> Data for the task:
— Begin —

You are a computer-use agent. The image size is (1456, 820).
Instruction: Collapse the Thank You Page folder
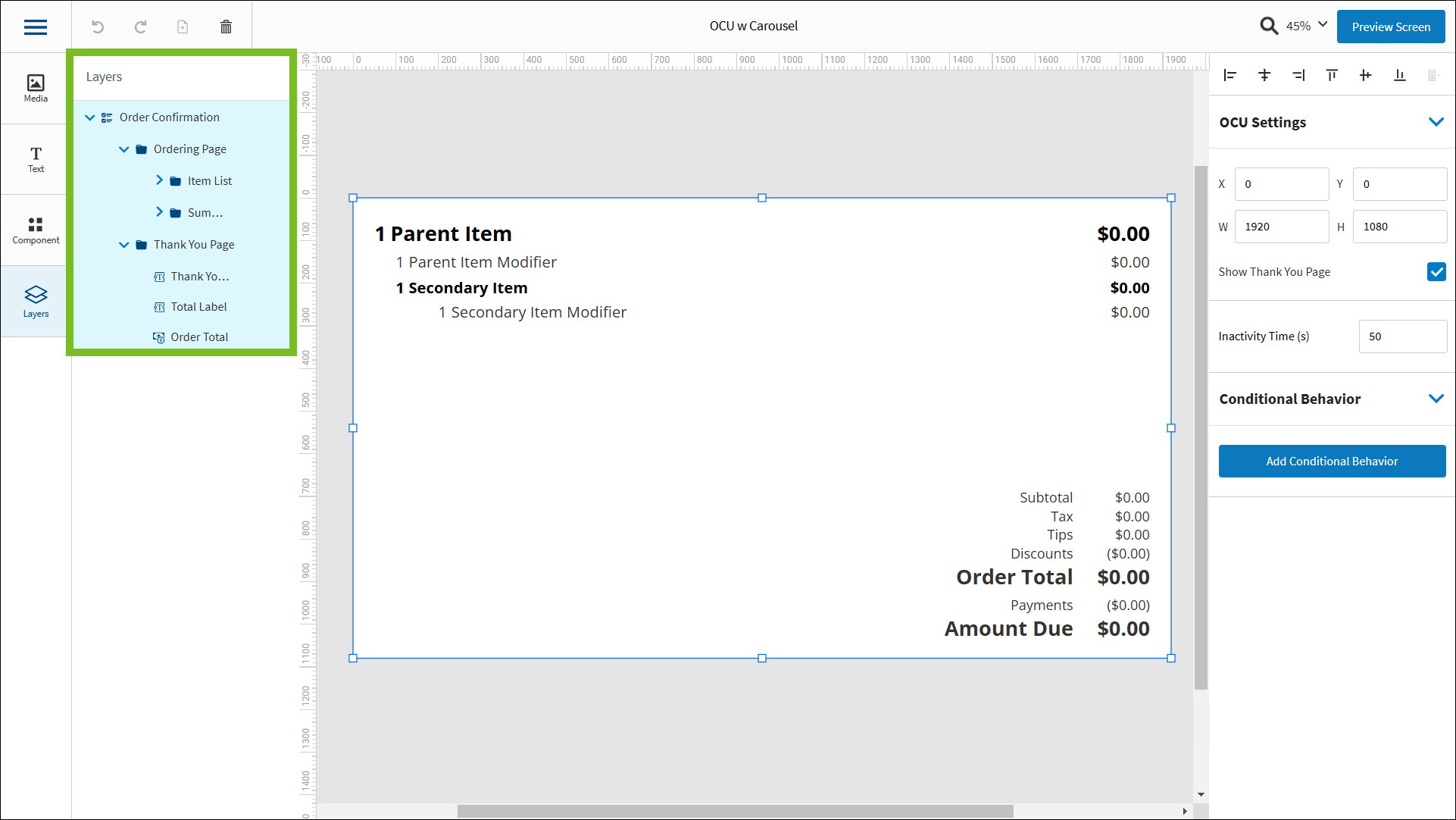tap(124, 245)
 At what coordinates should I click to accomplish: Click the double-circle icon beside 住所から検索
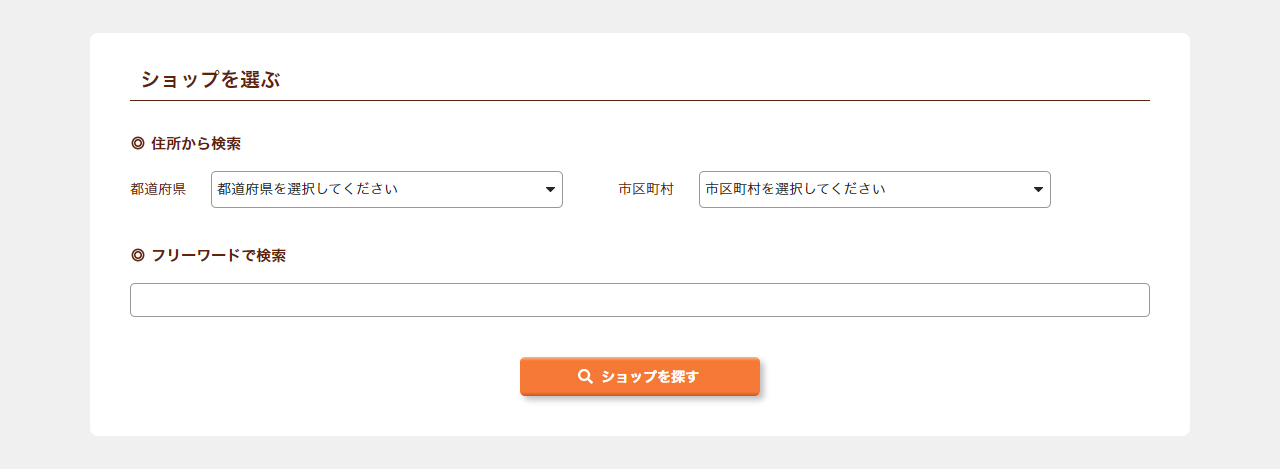pyautogui.click(x=138, y=143)
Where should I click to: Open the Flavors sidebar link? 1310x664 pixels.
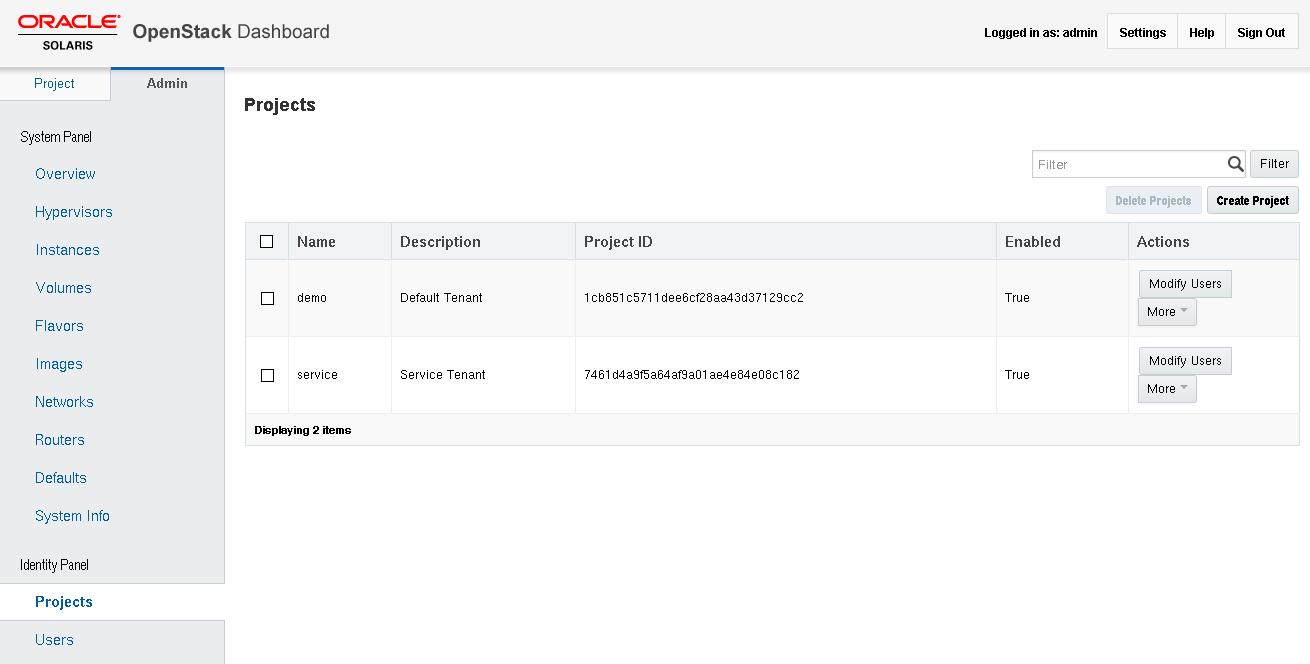coord(59,326)

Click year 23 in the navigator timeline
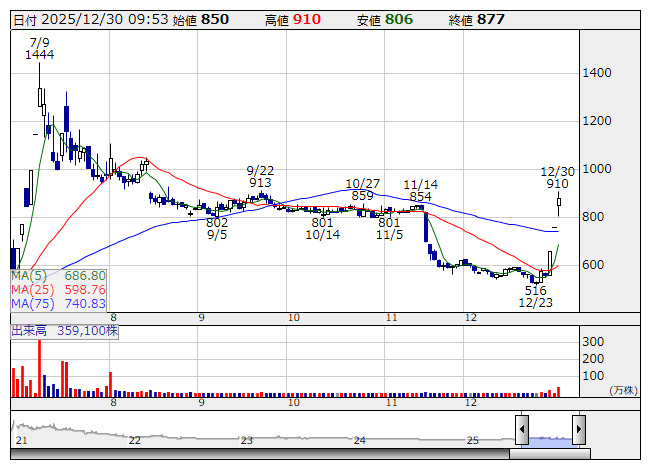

— End —

Update all of the records above by replacing "sidebar link" with "navigation link", leaving every other character unchanged. Omit the pictures from your answer.

You are a computer-use agent. The image size is (1456, 820).
Instruction: Collapse the Thank You Page folder
tap(124, 245)
 At what coordinates should I click to accomplish: Click the double-circle icon beside 住所から検索
pyautogui.click(x=138, y=143)
Where should I click to: Open the Flavors navigation link? 1310x664 pixels.
coord(59,326)

Click year 23 in the navigator timeline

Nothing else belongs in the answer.